You received payment of the lump sum amount into your nominated back account in the 20XX financial year.
Relevant legislative provisions
Income Tax Assessment Act 1997 section 6-5
Income Tax Assessment Act 1997 section 6-10
Income Tax Assessment Act 1997 section 104-25
Income Tax Assessment Act 1997 subparagraph 118-37(1)(a)(i)
Reasons for decision
Section 6-5 and section 6-10 of the Income Tax Assessment Act 1997 (ITAA 1997) provides that the assessable income of an Australian resident includes ordinary and statutory income (for example, capital gains) derived directly and indirectly from all sources, whether in or out of Australia during the income year
The ITAA 1997 does not provide specific guidance on the meaning of ordinary income. However, a substantial body of case law exists which identifies its likely characteristics. Amounts that are periodic, regular or recurrent and relied upon by the recipient for their regular expenditure are likely to be ordinary income, as are amounts that are the product of any employment of, or services rendered by, the recipient. Further, amounts which compensate for lost income or serve as a substitute for other income are themselves income according to ordinary concepts.
In your case, you have received two lump sum payments pursuant to your states workers compensation legislation as a result of being assessed as suffering a degree of permanent impairment (being whole person impairment) from a physical injury sustained at work.
The lump sum payment for loss of future earning capacity does not have the character of ordinary income as it is based on a sum prescribed by statute which bears no relationship to your current or former earnings.
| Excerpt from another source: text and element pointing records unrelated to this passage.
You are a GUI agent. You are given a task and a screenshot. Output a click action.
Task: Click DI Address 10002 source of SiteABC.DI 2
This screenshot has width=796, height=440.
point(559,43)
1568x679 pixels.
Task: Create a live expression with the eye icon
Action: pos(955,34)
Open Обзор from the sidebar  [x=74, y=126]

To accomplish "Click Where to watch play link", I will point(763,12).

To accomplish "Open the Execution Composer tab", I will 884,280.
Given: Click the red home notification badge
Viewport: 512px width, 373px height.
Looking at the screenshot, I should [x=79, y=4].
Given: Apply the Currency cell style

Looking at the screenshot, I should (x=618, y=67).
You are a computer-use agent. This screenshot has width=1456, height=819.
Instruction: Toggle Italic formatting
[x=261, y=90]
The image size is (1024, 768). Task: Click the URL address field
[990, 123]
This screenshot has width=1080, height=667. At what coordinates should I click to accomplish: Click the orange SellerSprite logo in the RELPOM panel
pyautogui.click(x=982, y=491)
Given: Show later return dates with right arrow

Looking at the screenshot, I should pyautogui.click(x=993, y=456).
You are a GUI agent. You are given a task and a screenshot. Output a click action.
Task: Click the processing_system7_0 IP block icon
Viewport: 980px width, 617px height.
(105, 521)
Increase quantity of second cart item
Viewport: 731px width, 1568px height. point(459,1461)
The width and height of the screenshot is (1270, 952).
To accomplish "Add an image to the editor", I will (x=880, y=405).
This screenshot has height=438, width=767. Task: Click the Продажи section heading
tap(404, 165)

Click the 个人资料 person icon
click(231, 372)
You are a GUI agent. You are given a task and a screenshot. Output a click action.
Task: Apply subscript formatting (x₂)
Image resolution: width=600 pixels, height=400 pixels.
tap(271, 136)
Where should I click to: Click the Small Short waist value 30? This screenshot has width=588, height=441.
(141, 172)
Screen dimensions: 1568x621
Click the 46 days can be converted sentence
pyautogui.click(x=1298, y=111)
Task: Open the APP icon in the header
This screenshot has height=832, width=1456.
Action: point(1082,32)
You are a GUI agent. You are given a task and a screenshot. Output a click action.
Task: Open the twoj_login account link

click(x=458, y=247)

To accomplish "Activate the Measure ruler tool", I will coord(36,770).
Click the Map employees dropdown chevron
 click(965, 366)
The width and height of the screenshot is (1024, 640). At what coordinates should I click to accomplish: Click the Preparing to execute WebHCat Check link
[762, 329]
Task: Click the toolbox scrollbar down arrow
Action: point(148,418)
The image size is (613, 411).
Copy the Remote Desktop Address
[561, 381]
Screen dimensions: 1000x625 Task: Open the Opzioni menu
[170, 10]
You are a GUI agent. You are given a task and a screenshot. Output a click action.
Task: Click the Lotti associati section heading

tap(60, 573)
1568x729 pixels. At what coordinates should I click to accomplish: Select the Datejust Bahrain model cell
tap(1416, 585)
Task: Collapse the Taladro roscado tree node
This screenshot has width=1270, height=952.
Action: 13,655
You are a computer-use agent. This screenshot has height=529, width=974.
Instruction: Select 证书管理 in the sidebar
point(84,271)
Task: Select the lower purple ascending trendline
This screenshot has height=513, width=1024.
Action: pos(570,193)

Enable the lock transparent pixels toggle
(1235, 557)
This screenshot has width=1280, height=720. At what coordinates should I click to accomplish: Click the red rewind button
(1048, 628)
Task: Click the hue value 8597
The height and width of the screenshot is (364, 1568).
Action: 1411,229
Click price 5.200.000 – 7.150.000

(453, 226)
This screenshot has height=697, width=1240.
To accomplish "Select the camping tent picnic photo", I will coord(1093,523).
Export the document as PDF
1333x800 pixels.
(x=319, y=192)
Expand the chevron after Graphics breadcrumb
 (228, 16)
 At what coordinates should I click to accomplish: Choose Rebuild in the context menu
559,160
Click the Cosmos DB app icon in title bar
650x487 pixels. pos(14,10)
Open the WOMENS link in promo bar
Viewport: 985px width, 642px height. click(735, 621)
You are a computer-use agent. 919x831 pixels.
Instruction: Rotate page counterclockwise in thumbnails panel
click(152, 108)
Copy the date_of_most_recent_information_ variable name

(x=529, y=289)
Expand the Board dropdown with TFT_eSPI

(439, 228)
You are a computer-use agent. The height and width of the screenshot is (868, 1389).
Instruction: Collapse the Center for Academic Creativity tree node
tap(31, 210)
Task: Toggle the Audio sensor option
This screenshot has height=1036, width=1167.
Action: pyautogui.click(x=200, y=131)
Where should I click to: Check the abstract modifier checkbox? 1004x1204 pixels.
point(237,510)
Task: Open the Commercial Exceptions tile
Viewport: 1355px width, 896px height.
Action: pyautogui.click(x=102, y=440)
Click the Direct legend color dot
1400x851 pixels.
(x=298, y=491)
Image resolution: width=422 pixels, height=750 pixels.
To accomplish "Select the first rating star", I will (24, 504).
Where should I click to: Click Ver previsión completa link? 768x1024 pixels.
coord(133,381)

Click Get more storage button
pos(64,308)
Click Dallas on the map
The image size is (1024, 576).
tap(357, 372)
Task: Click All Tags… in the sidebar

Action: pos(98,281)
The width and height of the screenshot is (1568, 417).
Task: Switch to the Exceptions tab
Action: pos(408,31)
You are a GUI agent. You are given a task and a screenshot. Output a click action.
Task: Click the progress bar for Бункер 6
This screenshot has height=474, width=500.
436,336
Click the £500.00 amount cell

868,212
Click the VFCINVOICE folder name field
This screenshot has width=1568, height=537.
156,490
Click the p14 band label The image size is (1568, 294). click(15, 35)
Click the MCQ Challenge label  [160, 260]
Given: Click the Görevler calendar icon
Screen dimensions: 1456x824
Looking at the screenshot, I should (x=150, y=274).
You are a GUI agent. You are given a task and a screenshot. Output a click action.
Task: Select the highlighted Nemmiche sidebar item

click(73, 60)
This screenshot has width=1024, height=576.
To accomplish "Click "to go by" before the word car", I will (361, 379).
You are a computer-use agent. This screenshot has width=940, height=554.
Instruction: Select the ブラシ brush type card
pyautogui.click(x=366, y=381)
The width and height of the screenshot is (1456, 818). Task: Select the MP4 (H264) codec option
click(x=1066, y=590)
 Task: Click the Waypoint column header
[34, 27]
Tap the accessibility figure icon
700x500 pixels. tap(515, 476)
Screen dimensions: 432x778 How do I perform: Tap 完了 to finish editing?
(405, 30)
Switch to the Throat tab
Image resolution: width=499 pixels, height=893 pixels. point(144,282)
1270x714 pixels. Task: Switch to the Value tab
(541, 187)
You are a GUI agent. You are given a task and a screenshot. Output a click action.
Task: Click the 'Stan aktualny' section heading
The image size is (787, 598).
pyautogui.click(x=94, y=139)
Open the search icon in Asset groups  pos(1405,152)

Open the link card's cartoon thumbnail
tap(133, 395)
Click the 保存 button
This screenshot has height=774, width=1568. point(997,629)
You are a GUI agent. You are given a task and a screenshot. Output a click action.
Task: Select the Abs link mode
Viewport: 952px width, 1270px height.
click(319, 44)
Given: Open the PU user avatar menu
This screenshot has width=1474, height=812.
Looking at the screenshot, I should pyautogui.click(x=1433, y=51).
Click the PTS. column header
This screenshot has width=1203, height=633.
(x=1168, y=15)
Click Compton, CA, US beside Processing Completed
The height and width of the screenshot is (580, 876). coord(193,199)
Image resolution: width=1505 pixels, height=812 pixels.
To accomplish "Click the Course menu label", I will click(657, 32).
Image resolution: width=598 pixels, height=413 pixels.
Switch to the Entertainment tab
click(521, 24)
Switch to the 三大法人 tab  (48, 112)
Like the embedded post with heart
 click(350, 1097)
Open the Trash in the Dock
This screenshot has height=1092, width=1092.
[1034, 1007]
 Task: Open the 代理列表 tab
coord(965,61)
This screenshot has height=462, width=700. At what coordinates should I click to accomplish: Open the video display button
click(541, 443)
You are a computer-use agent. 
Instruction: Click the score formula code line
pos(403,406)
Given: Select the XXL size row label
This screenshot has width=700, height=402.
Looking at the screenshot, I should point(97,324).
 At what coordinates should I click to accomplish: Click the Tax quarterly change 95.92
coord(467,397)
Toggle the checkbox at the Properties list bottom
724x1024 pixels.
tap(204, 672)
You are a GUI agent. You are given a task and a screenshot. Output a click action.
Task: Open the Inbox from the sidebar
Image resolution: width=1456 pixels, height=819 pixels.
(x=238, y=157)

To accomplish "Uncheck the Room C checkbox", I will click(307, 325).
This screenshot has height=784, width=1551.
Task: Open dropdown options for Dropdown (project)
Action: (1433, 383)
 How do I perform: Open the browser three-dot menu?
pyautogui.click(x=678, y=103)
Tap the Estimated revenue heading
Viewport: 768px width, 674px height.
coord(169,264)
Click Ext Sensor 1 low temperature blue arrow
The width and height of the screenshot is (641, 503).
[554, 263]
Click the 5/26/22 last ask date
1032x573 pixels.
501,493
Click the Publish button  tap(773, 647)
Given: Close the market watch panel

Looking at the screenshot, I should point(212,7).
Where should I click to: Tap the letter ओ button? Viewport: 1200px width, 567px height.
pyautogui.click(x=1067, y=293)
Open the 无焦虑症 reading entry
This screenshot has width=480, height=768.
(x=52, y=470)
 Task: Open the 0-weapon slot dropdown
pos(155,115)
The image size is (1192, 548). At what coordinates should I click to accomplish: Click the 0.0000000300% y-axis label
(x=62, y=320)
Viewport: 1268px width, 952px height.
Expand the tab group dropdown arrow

The lump sum payment for non-economic loss is calculated as a proportion of the prescribed sum for the degree of WPI caused by the work injury. It is a one-off lump sum payment baring none of the characteristics of ordinary income as it lacks any element of periodicity, recurrence or regularity, and nor is it paid to compensate for loss of income.
Therefore, both lump sum payments are capital in nature and will not be assessable as ordinary income.
Statutory income
The receipt of a lump sum compensation amount may give rise to a capital gain (statutory income) under CGT event C2 (section 104-25 of the ITAA 1997) which relates to cancellation, surrender or similar endings. However, a capital gain or loss made upon the ending of a CGT asset acquired on or after 20 September 1985 is disregarded under subparagraph 118-37(1)(a)(i) of the ITAA 1997, if the CGT event is in relation to compensation or damages received for any wrong or injury you suffer in your occupation.
In your case, the lump sum payments have been received as compensation for a 'wrong or injury you have suffered in your occupation', being the loss of body functionality in respect of your workplace injury.
Therefore, any capital gain or capital loss arising from the CGT event will be disregarded under subparagraph 118-37(1)(a)(i) of the ITAA 1997 and the payments will not be assessable as statutory income.
As the lump sum payments are not assessable as either ordinary or statutory income, you are not required to include the amounts in your assessable income.